The consequences have been remarkable. The Cairngorms National Park Authority and other public authorities have still not fully woken up to the fact that they could meet all their woodland regeneration targets without any planting at all. Last year half the hen harrier nests on the estate were predated by foxes, but you are far more likely to see hen harriers there than in most other places in the Cairngorms. In Wildland’s wake, other estates in conservation ownership have followed, whether shaken out of lethargy, inspired or empowered by their example.
|Old English Longhorn
Stefan Czapski (CC BY-SA 2.0)
There is no one single model for re-wilding. Another extraordinary example, Knepp in Sussex, is founded on grazing by the nearest we have to undomesticated herbivores. They prefer to use the term “wilding”, arguing that we should not return to some chosen point in the past, but instead let natural processes evolve and see where they take us. Nightingales, turtle doves and many other now rare creatures have returned but, just like the deer management at Glen Feshie, the initiative depends on some human intervention. Recently they provided a home to some of Scotland’s “excess” beavers to help re-wild their water courses. Most re-wilding depends on some human intention and intervention and this creates its own contradictions and challenges. These could well dominate internal debates among conservationists over the next decade. To what extent, for example, should we try to hurry up nature, as Cairngorms Connect is proposing to do by planting montane scrub on some of the most pristine slopes of the Cairngorms. Are further tracks into the core of the Cairngorms justified to help reduce deer numbers?

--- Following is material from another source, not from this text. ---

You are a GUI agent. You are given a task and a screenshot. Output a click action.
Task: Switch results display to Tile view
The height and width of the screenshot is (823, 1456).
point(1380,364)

The key point, however, is that whatever the complexities, re-wilding is transforming the land and through doing this has made it clearer than ever before that the main barrier to conservation in the Cairngorms in the last forty years has been the sporting estate, whether managed for deer, grouse or both. Seen from this perspective, the main conservation challenge for the next decade should not be about trying to save this or that species, meeting this or that target or securing this or that policy commitment but is about the fundamental reform of land-use in the National Park.
This cannot simply be a matter of introducing legislation to control deer numbers effectively and ban practices like muirburn, which most members of NEMT would probably sign up to immediately; it also needs to be about developing answers to the questions this raises. For example:
The scale of the challenge should not be underestimated. The successes at Glen Feshie have been almost entirely financed by Scotland’s largest private landowner, Anders Povlsen, and to be replicated elsewhere are likely to need significant initial public investment.
NEMT, which has a fantastic record of advocating for conservation, has a lot to do.